Selected extract —

"""

Considering the sequence similarity within and between the two classes of lysozyme, it is not straight forward to classify eukaryotic lysozymes based on the pairwise sequence identity, which is very wide (Supplementary Fig. 2a). Slight variations in the RTP within a class are because of the effect of mutations on the tertiary structures. Pairwise sequence identity of virus lysozymes is very high (Supplementary Fig. 2b) and between virus and eukaryotes it is very low (<20%) (Supplementary Fig. 2c). The root mean square deviation (RMSD) for pairwise structural alignment within and between virus and eukaryote lysozymes are presented in Supplementary Fig. 2d–f. Layers generates a consistent RTP for all the structures of eukaryotic lysozymes (Fig. 3a) as their structural similarity is high (≤2.5 Å C-α RMSD) (Supplementary Fig. 2d). The sharp bands in RTP of virus lysozyme (Fig. 3b) can be attributed to high similarity in structures (≤2 Å C-α RMSD) (Supplementary Fig. 2e). The RTP of eukaryotic and the virus lysozymes are identified to be different from each other and unique for each class. This is a computationally inexpensive procedure allowing their classification and identification, which is not possible to identify using simple sequence or structure based methods.

Layer is used to analyze and gauge its performance with proteins having similar folds but with negligible sequence identity exemplified by myoglobin and hemoglobin structures. Figure 4 shows the RTP of myoglobin and alpha and beta subunits of hemoglobin. Sequence alignment methods often fail to identify the structurally similar proteins, as exemplified in the case of myoglobin and hemoglobin. We find the RTP generated by layers have similar pattern (Fig. 4) for myoglobin (Fig. 4a) and alpha (Fig. 4b) and beta (Fig. 4c) subunits of hemoglobin even though the pairwise sequence identity between them is less than 30%. Here, the orchestration of residue transition is analogous, resulting in similar folds irrespective of sequence variations.

Figure 4

One dimensional RTP of structures stacked together to observe the consensus of residue transition.

Relative position of residues in polypeptide sequence is marked along the abscissa, while the number of structures is stacked along the ordinate. (a) RTP of myoglobin plotted using 332 structures. (b) RTP of alpha chain of hemoglobin plotted using 212 structures. (c) RTP of beta chain of hemoglobin plotted using 141 structures.

"""

Required action 1 — From the residue transition profile passage, list every protein or subunit whose profile appears in Figure 4, giving the number of structures used for each.
Required action 2 — Carry on the residue transition profile passage, starting after its final sentence.
The data that follow are not needed for either task.

Data extract —
"""

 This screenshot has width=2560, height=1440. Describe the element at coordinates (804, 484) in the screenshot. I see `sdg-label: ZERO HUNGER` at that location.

"""

Reply 1 —
- Myoglobin: 332 structures
- Alpha chain of hemoglobin: 212 structures
- Beta chain of hemoglobin: 141 structures

Reply 2 —
Surface sampling for robust and fast shape estimation

Proteins are flexible in nature and fluctuate over an average conformation²⁸. Protruding parts form the boundary of a molecule defining its shape. To estimate the shape of the protein molecules, surface atoms may be used while ignoring the atoms present in inner layers. The surface can be further sampled non-randomly preserving the protruding atoms of the molecule. This cuts down the computational load in processes trying to identify molecular shape and surface. Non-random sampling ensures reproducibility, preserves shape features and maintains uniformity among the structures. Non-random sampling through Layers is robust, independent of molecular orientation, structure and shape. Sampling is much different from peeling of layers. Layers peels all the layers sequentially, but sampling works only with the molecular surface. Increasing Sr beyond the default value results in non-random sampling.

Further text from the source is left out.